Building a minimum viable product (MVP) with just enough features to be usable by the client has become a popular and efficient way to validate an idea.

Company-X designed and built an MVP version of the Waikato Expressway Testing Application (WETA) for City Edge Alliance in under a week, before spending just under three months refining the end product.

“You can completely refactor what you started with,” Hughes said.

“You don’t have to do these big-think waterfall projects. You can start with something and if you do it right, that sets the basis going forward. That completely changed the game.”

New toolset helps business start-up support

Before the advent of cloud services, like Amazon Web Services, start-ups needed to buy a lot of hardware and the costs were huge.

“You had to go and buy or lease all this infrastructure so that you could put your app on it,” Hallett said.

“Now you spin up a virtual machine instance, or you build your application serverless . . . you don’t even need servers. You can build in a serverless environment which is elastic.”

The elasticity of a serverless environment makes projects scalable, with start-ups able to dynamically increase and decrease resources based on requirements.

The introduction of follow the sun servers, delivering minimal lag time, was also a game changer.

“With Amazon Web Services you just click a button and say where your application is housed to move around the globe, so that it’s close to where the users are awake,” Hughes enthused.

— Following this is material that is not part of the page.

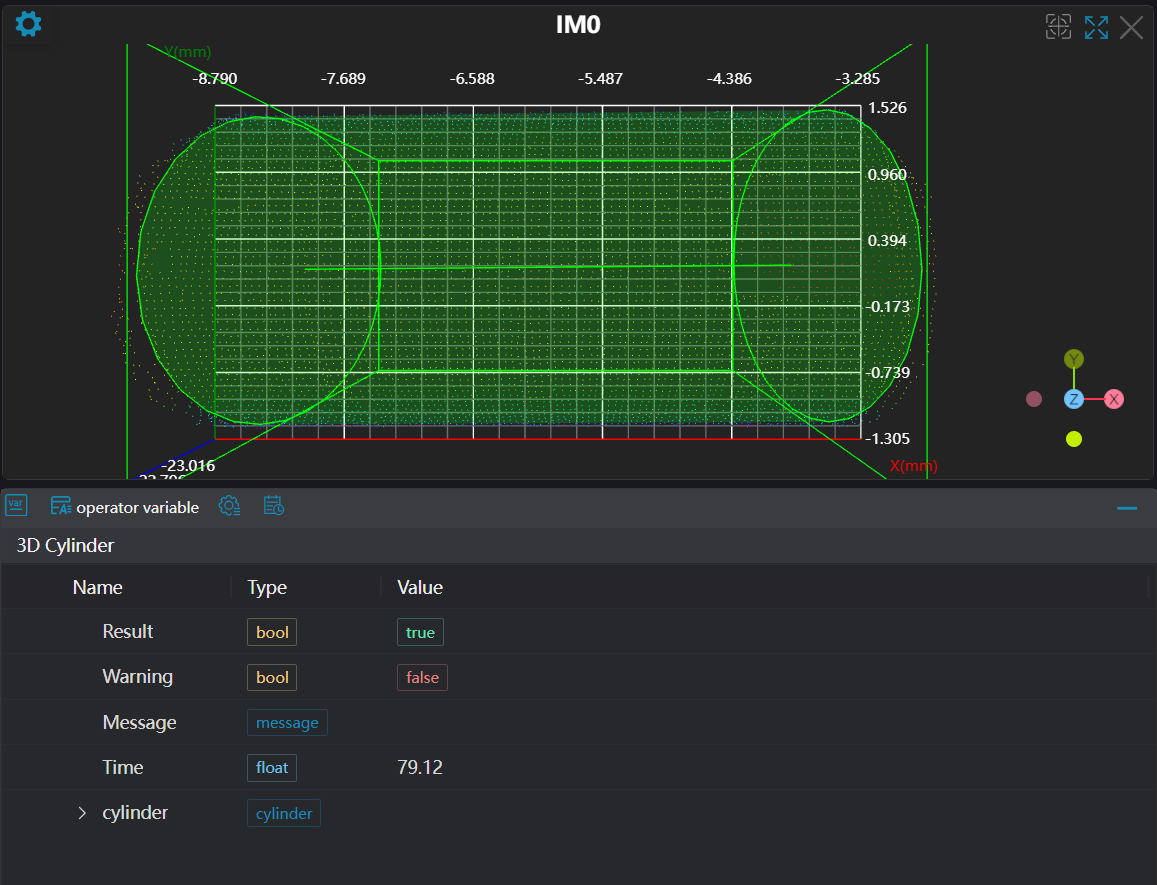Viewport: 1157px width, 885px height.
Task: Click the cylinder type badge
Action: coord(284,813)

“Crazy stuff like that was not available 10 years ago.”

“Amazon is the thought leader in this space, and also the tech leader,” Hallett added. “To think they started building this to provide the infrastructure for their own online bookstore. They built this because they saw it as necessary for their own ecommerce solutions.”

“Those things have enabled a substantially different approach all the way up. Start-ups can begin without much venture capital because they don’t need big severs and data centres, or have the big costs that come with those things,” Hughes said.

The adoption of Apple, Google and Microsoft App Stores around the world, means software no longer needs to be shrink-wrapped and shipped to a reseller, as apps are easily delivered electronically to their markets.

“You used to need a huge marketing campaign, but now you can publish apps in the app store that aren’t advertised but are accessible to users. You can just tap a button on a website and the app is on your device,” Hallett said.

“These are technical things that are way below the radar of investment companies and founders, but they have profoundly changed the game,” Hughes said. “All of that reduces your investment, that increases the number of people that can play, a lot greater catchment of innovators to actually get as far as getting something out there, instead of getting stumped on how to pull that together.”

Better access to funding and new tools meant the creatives of the world could afford to explore their ideas earlier.

“University graduates can get together and just start building an idea and see if it’s going to work because they have got distribution channels and they have got scale from all of these services,” Hallett said.

“In the past you rarely saw graduates able to do this. It’s always they have had a job in Silicon Valley or somewhere else and they have made some money for the company and gone back and done it whereas now, actually, they can come straight out of college, give it a crack, and use the knowledge they’ve obtained in their doctorate.”

The domestic ICT skills shortage is amplified by big tech sucking up the talent.

“In the last 10 to 15 years the likes of Amazon and Google have become talent vacuums of really high-level New Zealand graduates,” Hughes said.

“The best ones disappear overseas,” Hallett agreed. “In the last year, with the COVID-19 pandemic, there’ve been a lot more graduates sticking around in New Zealand. We were augmenting the Company-X team with skilled migrants, whereas now we are hiring more local talent."